Dharma

Vaska Tumir vaska at geocities.com
Fri Sep 19 09:07:11 CDT 1997


Back to Sanjay before I take off for Ithaca: 

>Re the caste system, it is unobvious that Hinduism is a "repressive
>system."  

Depends which caste you happen to belong to, no?  

>	Karma as justification for caste system?  I assume you're thinking,
>something like, you done wrong, so now you're pissed on.  Maybe but again
>not quite fair.  Karma becomes an important idea with Krishna's
>_Bhagavadgita_, a lecture on action and its consequences.  This text is in
>many ways very anti-Brahmin or anti-ritualistic; Krishna really takes
>morality out of the hands of the priests and introduces an idea called
>karmayoga -- dicipline-of-action.
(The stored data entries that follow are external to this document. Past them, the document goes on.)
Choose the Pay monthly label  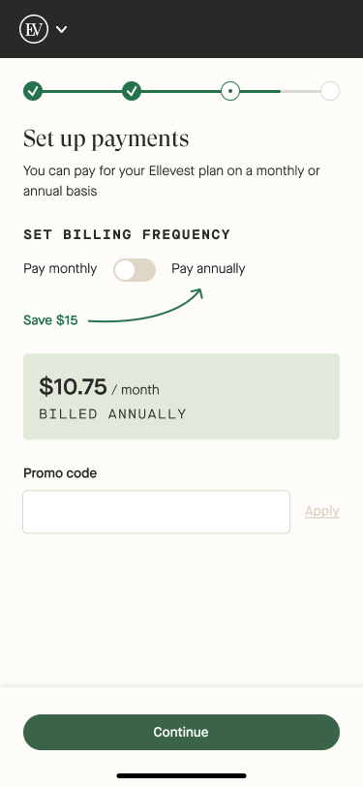coord(60,269)
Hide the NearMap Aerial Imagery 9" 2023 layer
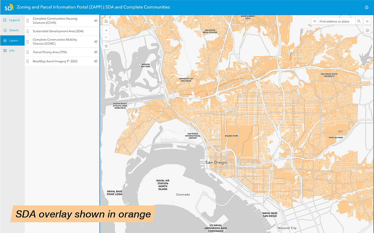Viewport: 374px width, 233px height. [x=95, y=61]
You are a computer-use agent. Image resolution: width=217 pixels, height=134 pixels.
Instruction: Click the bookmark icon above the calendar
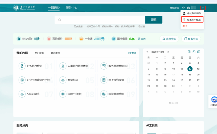click(189, 52)
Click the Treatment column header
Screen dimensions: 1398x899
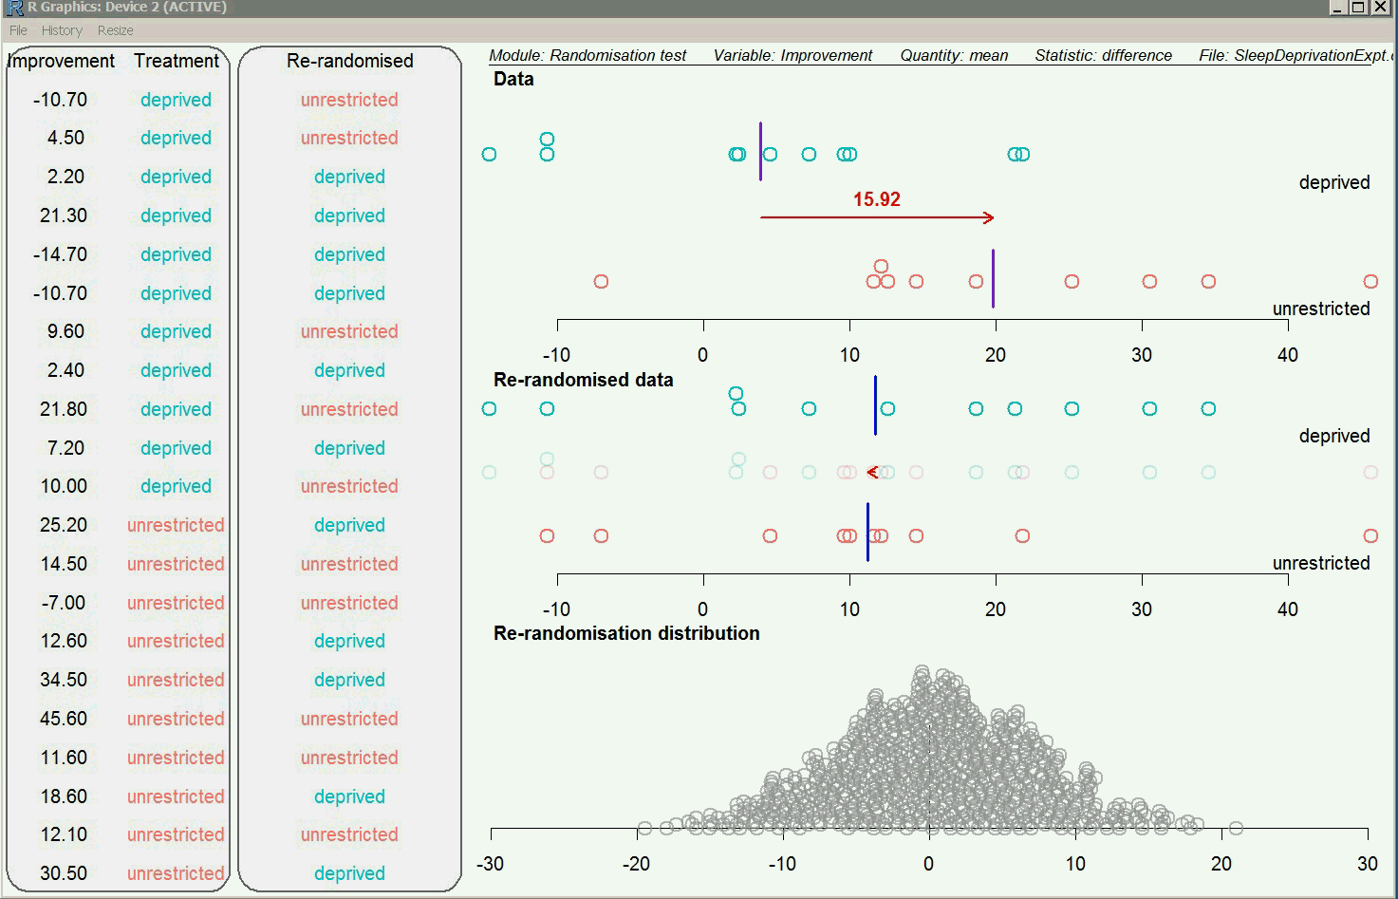click(x=177, y=61)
Difficult to summarize but the idea is,
>yes, you can attain salvation through meditation, listening to the priests,
>ritual.

The best bits of demystification I've come across in the Hindu tradition are
in certain of the "Upanishads" actually, *way* before the "Mahabharata" epic
[and what a tour de force that is] and the "BhagavadGita" section thereof --
no listening to the priests, no rituals, no Krishna-whorship, no bhakti-yoga
[frequently associated with Krishna, but not exclusive to his cult] -- or
any other type of worship either.  

"Not anything to fear or adore" in one English translation.  Amazing stuff
really, and extremely close to what the Stoics came up with much, much
later.  Spinoza never came up with anything anologous to the Upanishadic
method of meditation I'm referring to, but his God, too, was/is "nothing to
fear or adore."  Natura naturans, something like a cross between Brahma and
Vishnu [functionally speaking], sans any athropomorphism, though.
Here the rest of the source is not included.